#### Problem to solve:
Each line with the word "arrow" must appear in the answer, copied from the records.

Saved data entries
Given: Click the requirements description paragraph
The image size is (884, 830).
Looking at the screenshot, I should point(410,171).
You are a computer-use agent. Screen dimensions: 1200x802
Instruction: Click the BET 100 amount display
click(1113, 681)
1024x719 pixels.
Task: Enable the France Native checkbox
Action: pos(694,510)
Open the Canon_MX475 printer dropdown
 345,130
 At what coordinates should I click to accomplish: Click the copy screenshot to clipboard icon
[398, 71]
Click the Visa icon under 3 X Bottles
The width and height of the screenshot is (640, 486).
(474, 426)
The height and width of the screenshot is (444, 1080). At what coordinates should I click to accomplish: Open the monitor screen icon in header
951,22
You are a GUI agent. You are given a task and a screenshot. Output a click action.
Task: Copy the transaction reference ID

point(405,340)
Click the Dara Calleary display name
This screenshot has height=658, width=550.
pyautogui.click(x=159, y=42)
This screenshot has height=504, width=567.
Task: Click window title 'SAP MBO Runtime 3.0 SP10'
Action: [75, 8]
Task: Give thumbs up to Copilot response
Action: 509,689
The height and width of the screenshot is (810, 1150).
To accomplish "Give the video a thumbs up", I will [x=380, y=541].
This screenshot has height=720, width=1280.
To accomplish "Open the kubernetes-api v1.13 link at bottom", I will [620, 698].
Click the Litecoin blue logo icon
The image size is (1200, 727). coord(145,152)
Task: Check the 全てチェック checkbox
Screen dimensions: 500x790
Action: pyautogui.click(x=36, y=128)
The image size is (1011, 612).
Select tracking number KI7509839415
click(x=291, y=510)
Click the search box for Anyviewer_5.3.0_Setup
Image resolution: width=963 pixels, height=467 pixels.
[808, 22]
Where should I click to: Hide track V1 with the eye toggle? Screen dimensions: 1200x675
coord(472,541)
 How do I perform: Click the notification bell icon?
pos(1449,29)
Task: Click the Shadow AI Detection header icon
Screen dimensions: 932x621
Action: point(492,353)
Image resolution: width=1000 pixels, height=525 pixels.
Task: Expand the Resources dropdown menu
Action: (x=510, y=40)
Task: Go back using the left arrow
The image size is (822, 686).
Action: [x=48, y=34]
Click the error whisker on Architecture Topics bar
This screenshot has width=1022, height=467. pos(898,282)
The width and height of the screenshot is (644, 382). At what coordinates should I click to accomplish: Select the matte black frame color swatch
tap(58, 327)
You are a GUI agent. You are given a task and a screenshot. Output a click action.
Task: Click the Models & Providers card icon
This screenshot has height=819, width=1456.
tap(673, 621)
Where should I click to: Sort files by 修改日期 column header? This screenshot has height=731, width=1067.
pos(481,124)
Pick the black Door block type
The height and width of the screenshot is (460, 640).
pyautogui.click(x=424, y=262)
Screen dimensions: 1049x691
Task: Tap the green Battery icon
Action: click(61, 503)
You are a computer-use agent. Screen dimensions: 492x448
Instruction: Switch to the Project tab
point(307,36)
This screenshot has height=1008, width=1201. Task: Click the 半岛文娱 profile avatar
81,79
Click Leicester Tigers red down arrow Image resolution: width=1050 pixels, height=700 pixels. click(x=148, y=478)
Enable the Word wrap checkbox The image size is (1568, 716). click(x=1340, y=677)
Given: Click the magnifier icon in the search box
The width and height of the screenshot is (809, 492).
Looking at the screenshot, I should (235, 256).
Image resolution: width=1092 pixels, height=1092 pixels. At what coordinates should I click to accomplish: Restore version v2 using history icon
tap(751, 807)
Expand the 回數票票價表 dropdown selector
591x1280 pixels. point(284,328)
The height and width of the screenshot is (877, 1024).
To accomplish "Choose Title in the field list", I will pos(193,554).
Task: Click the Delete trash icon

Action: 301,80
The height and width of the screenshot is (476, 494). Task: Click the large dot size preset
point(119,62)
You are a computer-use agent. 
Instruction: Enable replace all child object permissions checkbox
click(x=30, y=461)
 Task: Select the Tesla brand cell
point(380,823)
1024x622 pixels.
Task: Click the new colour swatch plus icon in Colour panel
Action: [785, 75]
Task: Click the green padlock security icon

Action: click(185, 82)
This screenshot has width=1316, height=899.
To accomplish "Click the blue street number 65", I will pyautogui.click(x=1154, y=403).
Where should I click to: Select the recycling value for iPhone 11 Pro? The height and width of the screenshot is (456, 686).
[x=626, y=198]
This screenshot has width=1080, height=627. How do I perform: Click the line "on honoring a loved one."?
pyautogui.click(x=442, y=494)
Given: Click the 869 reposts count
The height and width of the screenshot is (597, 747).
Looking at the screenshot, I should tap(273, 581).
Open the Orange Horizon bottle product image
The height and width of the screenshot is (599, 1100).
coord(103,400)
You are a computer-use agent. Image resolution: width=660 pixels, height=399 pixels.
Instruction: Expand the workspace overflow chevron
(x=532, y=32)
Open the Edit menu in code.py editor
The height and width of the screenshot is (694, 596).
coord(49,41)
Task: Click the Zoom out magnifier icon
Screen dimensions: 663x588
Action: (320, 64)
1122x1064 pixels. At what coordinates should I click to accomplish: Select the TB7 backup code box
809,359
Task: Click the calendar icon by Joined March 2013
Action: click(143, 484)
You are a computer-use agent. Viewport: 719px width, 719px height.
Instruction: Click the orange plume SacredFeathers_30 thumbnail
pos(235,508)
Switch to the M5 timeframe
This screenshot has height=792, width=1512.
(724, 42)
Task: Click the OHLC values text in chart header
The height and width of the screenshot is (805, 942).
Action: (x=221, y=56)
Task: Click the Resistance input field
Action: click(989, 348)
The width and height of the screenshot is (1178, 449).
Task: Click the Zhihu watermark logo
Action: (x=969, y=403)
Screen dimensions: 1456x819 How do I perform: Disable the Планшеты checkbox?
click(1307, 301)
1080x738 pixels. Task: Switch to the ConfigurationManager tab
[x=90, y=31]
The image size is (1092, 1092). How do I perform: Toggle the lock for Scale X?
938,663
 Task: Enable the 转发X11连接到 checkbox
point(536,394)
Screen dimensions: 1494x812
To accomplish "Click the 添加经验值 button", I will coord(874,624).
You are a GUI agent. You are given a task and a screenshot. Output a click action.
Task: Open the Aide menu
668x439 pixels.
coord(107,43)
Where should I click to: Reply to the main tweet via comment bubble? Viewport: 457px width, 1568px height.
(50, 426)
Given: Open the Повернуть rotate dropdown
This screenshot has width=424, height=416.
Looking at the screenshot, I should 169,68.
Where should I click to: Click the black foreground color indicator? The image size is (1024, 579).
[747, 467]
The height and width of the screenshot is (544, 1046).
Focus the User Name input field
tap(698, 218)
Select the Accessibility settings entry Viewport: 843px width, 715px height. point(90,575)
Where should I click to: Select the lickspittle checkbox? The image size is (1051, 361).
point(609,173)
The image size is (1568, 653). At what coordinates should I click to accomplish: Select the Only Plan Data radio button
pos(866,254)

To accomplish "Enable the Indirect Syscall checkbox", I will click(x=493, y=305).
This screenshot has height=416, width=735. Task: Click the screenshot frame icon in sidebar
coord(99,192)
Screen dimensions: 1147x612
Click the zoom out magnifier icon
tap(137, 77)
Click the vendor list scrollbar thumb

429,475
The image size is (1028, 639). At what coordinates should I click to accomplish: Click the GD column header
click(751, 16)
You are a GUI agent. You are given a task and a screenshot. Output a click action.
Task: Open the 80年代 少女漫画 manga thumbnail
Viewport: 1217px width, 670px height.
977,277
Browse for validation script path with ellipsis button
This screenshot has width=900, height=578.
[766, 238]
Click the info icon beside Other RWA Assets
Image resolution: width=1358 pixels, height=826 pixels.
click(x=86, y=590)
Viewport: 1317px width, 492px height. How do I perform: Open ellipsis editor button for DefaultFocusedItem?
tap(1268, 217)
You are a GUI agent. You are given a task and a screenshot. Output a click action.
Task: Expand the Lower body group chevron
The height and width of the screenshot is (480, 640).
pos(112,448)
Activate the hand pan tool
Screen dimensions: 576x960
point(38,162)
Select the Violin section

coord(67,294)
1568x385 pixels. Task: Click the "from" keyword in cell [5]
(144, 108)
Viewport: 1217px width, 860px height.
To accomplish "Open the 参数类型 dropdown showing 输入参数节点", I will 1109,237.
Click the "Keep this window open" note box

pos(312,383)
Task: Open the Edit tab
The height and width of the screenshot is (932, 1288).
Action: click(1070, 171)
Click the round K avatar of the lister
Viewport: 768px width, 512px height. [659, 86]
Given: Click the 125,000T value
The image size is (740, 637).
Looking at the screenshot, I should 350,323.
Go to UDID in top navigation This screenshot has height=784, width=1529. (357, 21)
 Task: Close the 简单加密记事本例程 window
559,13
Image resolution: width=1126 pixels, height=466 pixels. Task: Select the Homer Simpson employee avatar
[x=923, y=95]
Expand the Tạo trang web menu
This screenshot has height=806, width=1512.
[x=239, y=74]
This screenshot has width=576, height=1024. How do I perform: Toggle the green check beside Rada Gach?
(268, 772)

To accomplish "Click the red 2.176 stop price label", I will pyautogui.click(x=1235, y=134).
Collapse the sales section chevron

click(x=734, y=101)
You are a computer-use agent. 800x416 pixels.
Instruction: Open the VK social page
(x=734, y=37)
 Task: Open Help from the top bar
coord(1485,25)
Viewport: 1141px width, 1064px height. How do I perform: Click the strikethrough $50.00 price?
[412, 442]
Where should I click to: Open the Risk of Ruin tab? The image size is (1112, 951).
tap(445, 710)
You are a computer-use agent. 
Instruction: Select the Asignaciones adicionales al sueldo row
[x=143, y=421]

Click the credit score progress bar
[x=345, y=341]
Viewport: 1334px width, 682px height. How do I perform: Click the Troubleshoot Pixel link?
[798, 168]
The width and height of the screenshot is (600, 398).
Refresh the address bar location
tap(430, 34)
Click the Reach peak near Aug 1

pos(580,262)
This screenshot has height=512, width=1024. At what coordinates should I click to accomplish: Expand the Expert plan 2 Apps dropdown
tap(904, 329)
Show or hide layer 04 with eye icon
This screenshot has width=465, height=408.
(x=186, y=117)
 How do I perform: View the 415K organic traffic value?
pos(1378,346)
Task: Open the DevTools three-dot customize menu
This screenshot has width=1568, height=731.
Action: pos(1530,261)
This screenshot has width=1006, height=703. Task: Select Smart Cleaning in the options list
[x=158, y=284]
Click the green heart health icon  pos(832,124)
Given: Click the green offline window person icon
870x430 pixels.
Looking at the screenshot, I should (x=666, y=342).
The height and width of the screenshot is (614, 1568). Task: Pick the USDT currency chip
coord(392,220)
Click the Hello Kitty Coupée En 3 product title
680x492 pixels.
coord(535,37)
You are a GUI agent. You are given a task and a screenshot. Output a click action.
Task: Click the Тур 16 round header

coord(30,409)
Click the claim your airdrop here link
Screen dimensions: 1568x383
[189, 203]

#### Answer to this exercise:
Task: Go back using the left arrow
Click Leicester Tigers red down arrow Image resolution: width=1050 pixels, height=700 pixels. click(x=148, y=478)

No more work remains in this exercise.